HOW TO COMPLETE THIS TASK: Restate the data exactly, with nothing altered.

SUPPLIED DATA:
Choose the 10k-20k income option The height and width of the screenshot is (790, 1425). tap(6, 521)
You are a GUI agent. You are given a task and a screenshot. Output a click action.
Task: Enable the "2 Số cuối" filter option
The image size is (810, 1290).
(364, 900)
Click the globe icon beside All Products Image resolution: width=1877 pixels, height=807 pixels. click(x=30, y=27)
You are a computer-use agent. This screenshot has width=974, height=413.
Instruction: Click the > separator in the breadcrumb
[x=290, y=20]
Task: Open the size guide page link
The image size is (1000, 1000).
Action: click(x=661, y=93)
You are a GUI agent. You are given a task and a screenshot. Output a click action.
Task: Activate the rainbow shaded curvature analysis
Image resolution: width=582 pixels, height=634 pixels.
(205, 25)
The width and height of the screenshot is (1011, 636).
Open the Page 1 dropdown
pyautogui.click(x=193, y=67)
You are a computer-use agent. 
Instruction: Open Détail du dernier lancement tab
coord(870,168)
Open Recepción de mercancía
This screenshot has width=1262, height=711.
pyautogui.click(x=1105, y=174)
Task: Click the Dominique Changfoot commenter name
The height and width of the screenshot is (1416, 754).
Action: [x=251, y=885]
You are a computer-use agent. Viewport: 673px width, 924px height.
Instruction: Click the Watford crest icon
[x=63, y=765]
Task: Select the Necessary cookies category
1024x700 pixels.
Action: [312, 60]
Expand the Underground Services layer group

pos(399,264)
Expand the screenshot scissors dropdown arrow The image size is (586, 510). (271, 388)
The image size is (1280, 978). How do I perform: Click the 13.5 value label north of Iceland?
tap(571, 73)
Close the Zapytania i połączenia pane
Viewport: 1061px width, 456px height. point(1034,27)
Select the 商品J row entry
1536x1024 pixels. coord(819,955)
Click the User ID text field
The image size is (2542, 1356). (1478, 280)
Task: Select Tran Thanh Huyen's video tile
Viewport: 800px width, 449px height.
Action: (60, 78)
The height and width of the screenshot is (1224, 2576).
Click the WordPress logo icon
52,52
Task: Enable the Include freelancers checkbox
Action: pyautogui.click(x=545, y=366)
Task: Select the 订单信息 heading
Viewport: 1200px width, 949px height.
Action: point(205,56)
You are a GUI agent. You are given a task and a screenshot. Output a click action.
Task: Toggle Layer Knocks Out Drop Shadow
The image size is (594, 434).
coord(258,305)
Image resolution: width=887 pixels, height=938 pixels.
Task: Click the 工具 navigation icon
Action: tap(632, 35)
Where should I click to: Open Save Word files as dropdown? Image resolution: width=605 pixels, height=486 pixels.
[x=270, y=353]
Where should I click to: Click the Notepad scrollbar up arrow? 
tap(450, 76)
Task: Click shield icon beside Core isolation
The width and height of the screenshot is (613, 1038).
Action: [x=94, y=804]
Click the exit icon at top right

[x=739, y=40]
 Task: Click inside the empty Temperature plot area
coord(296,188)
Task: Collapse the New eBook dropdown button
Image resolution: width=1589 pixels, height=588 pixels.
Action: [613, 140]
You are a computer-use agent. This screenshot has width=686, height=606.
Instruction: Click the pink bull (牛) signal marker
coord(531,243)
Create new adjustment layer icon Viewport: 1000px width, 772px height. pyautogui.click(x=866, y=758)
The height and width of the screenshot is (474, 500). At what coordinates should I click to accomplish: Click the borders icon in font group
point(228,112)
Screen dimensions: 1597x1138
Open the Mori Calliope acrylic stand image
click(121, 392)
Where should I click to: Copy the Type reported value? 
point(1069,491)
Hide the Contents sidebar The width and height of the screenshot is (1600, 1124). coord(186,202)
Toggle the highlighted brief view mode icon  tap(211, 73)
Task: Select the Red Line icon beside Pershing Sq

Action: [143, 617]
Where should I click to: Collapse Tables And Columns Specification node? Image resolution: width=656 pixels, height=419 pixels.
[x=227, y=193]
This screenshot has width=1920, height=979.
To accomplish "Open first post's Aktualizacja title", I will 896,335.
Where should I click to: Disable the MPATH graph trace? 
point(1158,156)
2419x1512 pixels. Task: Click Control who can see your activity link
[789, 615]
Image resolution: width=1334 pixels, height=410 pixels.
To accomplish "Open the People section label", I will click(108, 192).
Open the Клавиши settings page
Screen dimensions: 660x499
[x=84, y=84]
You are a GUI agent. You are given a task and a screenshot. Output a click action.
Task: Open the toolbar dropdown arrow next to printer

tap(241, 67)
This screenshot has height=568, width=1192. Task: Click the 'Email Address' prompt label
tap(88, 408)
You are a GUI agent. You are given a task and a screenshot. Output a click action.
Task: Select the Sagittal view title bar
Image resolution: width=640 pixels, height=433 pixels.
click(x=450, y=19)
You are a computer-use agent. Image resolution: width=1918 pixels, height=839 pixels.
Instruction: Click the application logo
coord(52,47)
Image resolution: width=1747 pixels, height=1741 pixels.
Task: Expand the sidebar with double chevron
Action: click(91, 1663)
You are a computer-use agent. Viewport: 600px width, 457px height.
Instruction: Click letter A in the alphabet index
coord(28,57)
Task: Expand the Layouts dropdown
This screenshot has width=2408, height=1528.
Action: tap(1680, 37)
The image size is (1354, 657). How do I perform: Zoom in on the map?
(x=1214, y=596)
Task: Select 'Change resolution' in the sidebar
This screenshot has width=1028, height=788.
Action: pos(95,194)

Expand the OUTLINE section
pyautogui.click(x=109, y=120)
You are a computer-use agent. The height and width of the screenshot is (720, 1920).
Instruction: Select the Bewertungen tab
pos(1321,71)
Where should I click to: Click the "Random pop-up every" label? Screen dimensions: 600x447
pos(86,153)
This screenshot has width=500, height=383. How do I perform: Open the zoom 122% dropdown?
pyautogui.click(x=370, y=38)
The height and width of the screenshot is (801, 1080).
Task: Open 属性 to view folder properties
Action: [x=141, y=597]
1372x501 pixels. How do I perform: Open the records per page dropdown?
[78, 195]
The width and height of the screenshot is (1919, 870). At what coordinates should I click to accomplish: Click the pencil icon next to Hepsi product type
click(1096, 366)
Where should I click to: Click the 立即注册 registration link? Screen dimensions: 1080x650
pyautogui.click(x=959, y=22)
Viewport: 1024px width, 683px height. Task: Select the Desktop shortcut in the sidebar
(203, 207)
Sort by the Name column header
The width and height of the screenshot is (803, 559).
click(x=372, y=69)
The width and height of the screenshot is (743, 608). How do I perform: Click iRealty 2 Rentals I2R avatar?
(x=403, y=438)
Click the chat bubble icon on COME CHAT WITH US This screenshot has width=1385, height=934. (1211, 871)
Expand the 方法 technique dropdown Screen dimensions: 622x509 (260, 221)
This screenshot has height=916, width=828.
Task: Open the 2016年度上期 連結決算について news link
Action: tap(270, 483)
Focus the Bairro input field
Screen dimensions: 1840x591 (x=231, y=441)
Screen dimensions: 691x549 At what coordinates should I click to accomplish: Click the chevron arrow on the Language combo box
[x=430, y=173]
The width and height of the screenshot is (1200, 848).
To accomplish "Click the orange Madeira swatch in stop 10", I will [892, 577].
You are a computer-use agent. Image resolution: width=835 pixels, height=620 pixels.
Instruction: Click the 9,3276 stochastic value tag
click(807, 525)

RESULT OF THE EXERCISE:
Choose the 10k-20k income option The height and width of the screenshot is (790, 1425). tap(6, 521)
You are a GUI agent. You are given a task and a screenshot. Output a click action.
Task: Enable the "2 Số cuối" filter option
The image size is (810, 1290).
(364, 900)
Click the globe icon beside All Products Image resolution: width=1877 pixels, height=807 pixels. click(x=30, y=27)
You are a computer-use agent. This screenshot has width=974, height=413.
Instruction: Click the > separator in the breadcrumb
[x=290, y=20]
Task: Open the size guide page link
The image size is (1000, 1000).
Action: click(x=661, y=93)
You are a GUI agent. You are given a task and a screenshot. Output a click action.
Task: Activate the rainbow shaded curvature analysis
Image resolution: width=582 pixels, height=634 pixels.
(205, 25)
The width and height of the screenshot is (1011, 636).
Open the Page 1 dropdown
pyautogui.click(x=193, y=67)
You are a computer-use agent. 
Instruction: Open Détail du dernier lancement tab
coord(870,168)
Open Recepción de mercancía
This screenshot has width=1262, height=711.
pyautogui.click(x=1105, y=174)
Task: Click the Dominique Changfoot commenter name
The height and width of the screenshot is (1416, 754).
Action: [x=251, y=885]
You are a computer-use agent. Viewport: 673px width, 924px height.
Instruction: Click the Watford crest icon
[x=63, y=765]
Task: Select the Necessary cookies category
1024x700 pixels.
Action: [312, 60]
Expand the Underground Services layer group

pos(399,264)
Expand the screenshot scissors dropdown arrow The image size is (586, 510). (271, 388)
The image size is (1280, 978). How do I perform: Click the 13.5 value label north of Iceland?
tap(571, 73)
Close the Zapytania i połączenia pane
Viewport: 1061px width, 456px height. point(1034,27)
Select the 商品J row entry
1536x1024 pixels. coord(819,955)
Click the User ID text field
The image size is (2542, 1356). (1478, 280)
Task: Select Tran Thanh Huyen's video tile
Viewport: 800px width, 449px height.
Action: (60, 78)
The height and width of the screenshot is (1224, 2576).
Click the WordPress logo icon
52,52
Task: Enable the Include freelancers checkbox
Action: pyautogui.click(x=545, y=366)
Task: Select the 订单信息 heading
Viewport: 1200px width, 949px height.
Action: point(205,56)
You are a GUI agent. You are given a task and a screenshot. Output a click action.
Task: Toggle Layer Knocks Out Drop Shadow
The image size is (594, 434).
coord(258,305)
Image resolution: width=887 pixels, height=938 pixels.
Task: Click the 工具 navigation icon
Action: tap(632, 35)
Where should I click to: Open Save Word files as dropdown? Image resolution: width=605 pixels, height=486 pixels.
[x=270, y=353]
Where should I click to: Click the Notepad scrollbar up arrow? 
tap(450, 76)
Task: Click shield icon beside Core isolation
The width and height of the screenshot is (613, 1038).
Action: [x=94, y=804]
Click the exit icon at top right

[x=739, y=40]
 Task: Click inside the empty Temperature plot area
coord(296,188)
Task: Collapse the New eBook dropdown button
Image resolution: width=1589 pixels, height=588 pixels.
Action: [613, 140]
You are a computer-use agent. This screenshot has width=686, height=606.
Instruction: Click the pink bull (牛) signal marker
coord(531,243)
Create new adjustment layer icon Viewport: 1000px width, 772px height. pyautogui.click(x=866, y=758)
The height and width of the screenshot is (474, 500). At what coordinates should I click to accomplish: Click the borders icon in font group
point(228,112)
Screen dimensions: 1597x1138
Open the Mori Calliope acrylic stand image
click(121, 392)
Where should I click to: Copy the Type reported value? 
point(1069,491)
Hide the Contents sidebar The width and height of the screenshot is (1600, 1124). coord(186,202)
Toggle the highlighted brief view mode icon  tap(211, 73)
Task: Select the Red Line icon beside Pershing Sq

Action: [143, 617]
Where should I click to: Collapse Tables And Columns Specification node? Image resolution: width=656 pixels, height=419 pixels.
[x=227, y=193]
This screenshot has width=1920, height=979.
To accomplish "Open first post's Aktualizacja title", I will 896,335.
Where should I click to: Disable the MPATH graph trace? 
point(1158,156)
2419x1512 pixels. Task: Click Control who can see your activity link
[789, 615]
Image resolution: width=1334 pixels, height=410 pixels.
To accomplish "Open the People section label", I will click(108, 192).
Open the Клавиши settings page
Screen dimensions: 660x499
[x=84, y=84]
You are a GUI agent. You are given a task and a screenshot. Output a click action.
Task: Open the toolbar dropdown arrow next to printer

tap(241, 67)
This screenshot has height=568, width=1192. Task: Click the 'Email Address' prompt label
tap(88, 408)
You are a GUI agent. You are given a task and a screenshot. Output a click action.
Task: Select the Sagittal view title bar
Image resolution: width=640 pixels, height=433 pixels.
click(x=450, y=19)
You are a computer-use agent. Image resolution: width=1918 pixels, height=839 pixels.
Instruction: Click the application logo
coord(52,47)
Image resolution: width=1747 pixels, height=1741 pixels.
Task: Expand the sidebar with double chevron
Action: click(91, 1663)
You are a computer-use agent. Viewport: 600px width, 457px height.
Instruction: Click letter A in the alphabet index
coord(28,57)
Task: Expand the Layouts dropdown
This screenshot has width=2408, height=1528.
Action: tap(1680, 37)
The image size is (1354, 657). How do I perform: Zoom in on the map?
(x=1214, y=596)
Task: Select 'Change resolution' in the sidebar
This screenshot has width=1028, height=788.
Action: pos(95,194)

Expand the OUTLINE section
pyautogui.click(x=109, y=120)
You are a computer-use agent. The height and width of the screenshot is (720, 1920).
Instruction: Select the Bewertungen tab
pos(1321,71)
Where should I click to: Click the "Random pop-up every" label? Screen dimensions: 600x447
pos(86,153)
This screenshot has width=500, height=383. How do I perform: Open the zoom 122% dropdown?
pyautogui.click(x=370, y=38)
The height and width of the screenshot is (801, 1080).
Task: Open 属性 to view folder properties
Action: [x=141, y=597]
1372x501 pixels. How do I perform: Open the records per page dropdown?
[78, 195]
The width and height of the screenshot is (1919, 870). At what coordinates should I click to accomplish: Click the pencil icon next to Hepsi product type
click(1096, 366)
Where should I click to: Click the 立即注册 registration link? Screen dimensions: 1080x650
pyautogui.click(x=959, y=22)
Viewport: 1024px width, 683px height. Task: Select the Desktop shortcut in the sidebar
(203, 207)
Sort by the Name column header
The width and height of the screenshot is (803, 559).
click(x=372, y=69)
The width and height of the screenshot is (743, 608). How do I perform: Click iRealty 2 Rentals I2R avatar?
(x=403, y=438)
Click the chat bubble icon on COME CHAT WITH US This screenshot has width=1385, height=934. (1211, 871)
Expand the 方法 technique dropdown Screen dimensions: 622x509 (260, 221)
This screenshot has height=916, width=828.
Task: Open the 2016年度上期 連結決算について news link
Action: tap(270, 483)
Focus the Bairro input field
Screen dimensions: 1840x591 (x=231, y=441)
Screen dimensions: 691x549 At what coordinates should I click to accomplish: Click the chevron arrow on the Language combo box
[x=430, y=173]
The width and height of the screenshot is (1200, 848).
To accomplish "Click the orange Madeira swatch in stop 10", I will [892, 577].
You are a computer-use agent. Image resolution: width=835 pixels, height=620 pixels.
Instruction: Click the 9,3276 stochastic value tag
click(807, 525)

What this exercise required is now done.